5 Righteousness shall be the belt around his waist,
and faithfulness the belt around his loins.
6 The wolf shall live with the lamb,
the leopard shall lie down with the kid,
the calf and the lion and the fatling together,
and a little child shall lead them.
7 The cow and the bear shall graze,
their young shall lie down together;
and the lion shall eat straw like the ox.
8 The nursing child shall play over the hole of the asp,
and the weaned child shall put its hand on the adder's den.
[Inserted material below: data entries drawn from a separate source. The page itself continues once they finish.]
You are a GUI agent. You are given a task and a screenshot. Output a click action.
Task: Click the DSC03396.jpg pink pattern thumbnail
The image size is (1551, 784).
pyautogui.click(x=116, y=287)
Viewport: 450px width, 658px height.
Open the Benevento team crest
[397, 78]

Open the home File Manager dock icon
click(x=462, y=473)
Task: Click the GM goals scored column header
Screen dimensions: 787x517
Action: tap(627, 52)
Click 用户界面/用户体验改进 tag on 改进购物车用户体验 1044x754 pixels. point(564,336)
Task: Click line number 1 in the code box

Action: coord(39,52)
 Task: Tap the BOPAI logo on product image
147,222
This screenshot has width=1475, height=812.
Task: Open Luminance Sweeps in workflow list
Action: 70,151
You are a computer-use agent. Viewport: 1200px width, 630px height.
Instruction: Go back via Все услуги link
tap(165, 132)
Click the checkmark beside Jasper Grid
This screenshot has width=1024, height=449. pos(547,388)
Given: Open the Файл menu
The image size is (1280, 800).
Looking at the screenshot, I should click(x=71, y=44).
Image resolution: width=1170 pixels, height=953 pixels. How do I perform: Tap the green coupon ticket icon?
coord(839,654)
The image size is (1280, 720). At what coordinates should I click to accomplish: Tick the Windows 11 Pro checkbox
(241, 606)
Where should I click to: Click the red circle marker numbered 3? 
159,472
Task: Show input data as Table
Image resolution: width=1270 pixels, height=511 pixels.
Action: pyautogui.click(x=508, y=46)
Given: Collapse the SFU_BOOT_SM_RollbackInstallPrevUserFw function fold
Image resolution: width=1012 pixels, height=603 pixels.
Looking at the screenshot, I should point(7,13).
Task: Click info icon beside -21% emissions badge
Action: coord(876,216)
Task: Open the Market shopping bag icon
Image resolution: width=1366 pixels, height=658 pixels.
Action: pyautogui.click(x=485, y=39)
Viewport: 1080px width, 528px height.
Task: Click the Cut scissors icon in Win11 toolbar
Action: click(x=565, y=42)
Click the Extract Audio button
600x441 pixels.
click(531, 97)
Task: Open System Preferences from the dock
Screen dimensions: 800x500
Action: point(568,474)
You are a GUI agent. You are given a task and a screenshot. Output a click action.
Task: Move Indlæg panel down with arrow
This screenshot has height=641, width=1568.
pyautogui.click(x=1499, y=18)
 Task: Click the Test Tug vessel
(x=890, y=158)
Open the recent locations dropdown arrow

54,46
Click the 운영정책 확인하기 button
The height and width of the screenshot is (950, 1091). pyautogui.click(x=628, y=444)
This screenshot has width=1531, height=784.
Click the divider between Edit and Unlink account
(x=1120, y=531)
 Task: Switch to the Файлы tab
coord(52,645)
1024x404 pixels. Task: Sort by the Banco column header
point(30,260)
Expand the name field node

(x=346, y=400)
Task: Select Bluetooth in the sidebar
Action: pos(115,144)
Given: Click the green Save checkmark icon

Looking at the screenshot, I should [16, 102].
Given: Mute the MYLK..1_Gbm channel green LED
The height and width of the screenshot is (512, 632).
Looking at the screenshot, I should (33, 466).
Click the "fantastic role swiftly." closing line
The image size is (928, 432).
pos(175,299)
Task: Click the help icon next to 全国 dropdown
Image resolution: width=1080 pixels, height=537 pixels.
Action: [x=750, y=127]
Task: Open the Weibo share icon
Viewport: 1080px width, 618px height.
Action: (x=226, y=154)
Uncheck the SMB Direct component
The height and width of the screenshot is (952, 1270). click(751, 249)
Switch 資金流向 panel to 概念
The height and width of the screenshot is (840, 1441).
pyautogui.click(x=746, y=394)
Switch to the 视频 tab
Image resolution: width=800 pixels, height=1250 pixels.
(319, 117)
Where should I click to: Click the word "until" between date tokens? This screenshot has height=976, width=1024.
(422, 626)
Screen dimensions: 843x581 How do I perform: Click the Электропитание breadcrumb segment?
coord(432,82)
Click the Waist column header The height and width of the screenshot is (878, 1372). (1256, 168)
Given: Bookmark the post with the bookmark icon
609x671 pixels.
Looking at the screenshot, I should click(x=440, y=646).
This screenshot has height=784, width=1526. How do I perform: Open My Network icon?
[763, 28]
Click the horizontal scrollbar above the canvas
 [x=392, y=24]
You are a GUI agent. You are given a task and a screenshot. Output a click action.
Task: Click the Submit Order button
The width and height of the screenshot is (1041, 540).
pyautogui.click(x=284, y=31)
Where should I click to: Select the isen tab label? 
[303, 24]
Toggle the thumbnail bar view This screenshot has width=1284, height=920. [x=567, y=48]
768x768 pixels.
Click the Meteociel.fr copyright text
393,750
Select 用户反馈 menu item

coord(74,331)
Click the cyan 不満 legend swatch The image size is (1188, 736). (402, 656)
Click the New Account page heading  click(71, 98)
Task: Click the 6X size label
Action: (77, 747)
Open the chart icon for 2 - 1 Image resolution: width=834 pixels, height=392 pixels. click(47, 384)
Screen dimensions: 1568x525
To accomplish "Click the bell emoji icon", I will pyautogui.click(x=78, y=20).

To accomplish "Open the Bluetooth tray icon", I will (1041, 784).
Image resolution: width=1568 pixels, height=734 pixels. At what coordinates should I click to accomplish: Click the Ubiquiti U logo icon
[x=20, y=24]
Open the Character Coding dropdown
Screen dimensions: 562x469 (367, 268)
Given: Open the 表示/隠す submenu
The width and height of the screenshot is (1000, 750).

9 They will not hurt or destroy
on all my holy mountain;
for the earth will be full of the knowledge of the LORD
as the waters cover the sea.
And, Isaiah 65:17-25 (NRSV)
17 For I am about to create new heavens
and a new earth;
the former things shall not be remembered
or come to mind.
18 But be glad and rejoice forever
in what I am creating;
for I am about to create Jerusalem as a joy,
and its people as a delight.
19 I will rejoice in Jerusalem,
and delight in my people;
no more shall the sound of weeping be heard in it,
or the cry of distress.
20 No more shall there be in it
an infant that lives but a few days,
or an old person who does not live out a lifetime;
for one who dies at a hundred years will be considered a youth,
and one who falls short of a hundred will be considered accursed.
21 They shall build houses and inhabit them;
they shall plant vineyards and eat their fruit.
22 They shall not build and another inhabit;
they shall not plant and another eat;
for like the days of a tree shall the days of my people be,
and my chosen shall long enjoy the work of their hands.
23 They shall not labor in vain,
or bear children for calamity;
for they shall be offspring blessed by the LORD --
and their descendants as well.
24 Before they call I will answer,
while they are yet speaking I will hear.
25 The wolf and the lamb shall feed together,
the lion shall eat straw like the ox;
but the serpent -- its food shall be dust!
They shall not hurt or destroy
on all my holy mountain, says the LORD.
As the exiles returned to Israel in the Fifth Century B.C.E., it was these visions of the future they clung to. Yet, by the time of Christ more than 400 years later, the promised freedom from oppression, and expected return to greatness and shalom, had not materialized. Where was the one who would lead them in the exodus from their bondage?
The zealots used violent resistance in an effort to force God’s hand in delivering them. The Pharisees and others sought renewed compliance with the law so that God would once again set things aright and return Israel to glory. There was a clear anticipation of a future. There were many cultural narratives that led other nations to prominence but unique to Israel was an expectation of a promised future. It influenced all they did. They waited for one who would throw off their oppressors, gather those who had been dispersed, and restore shalom.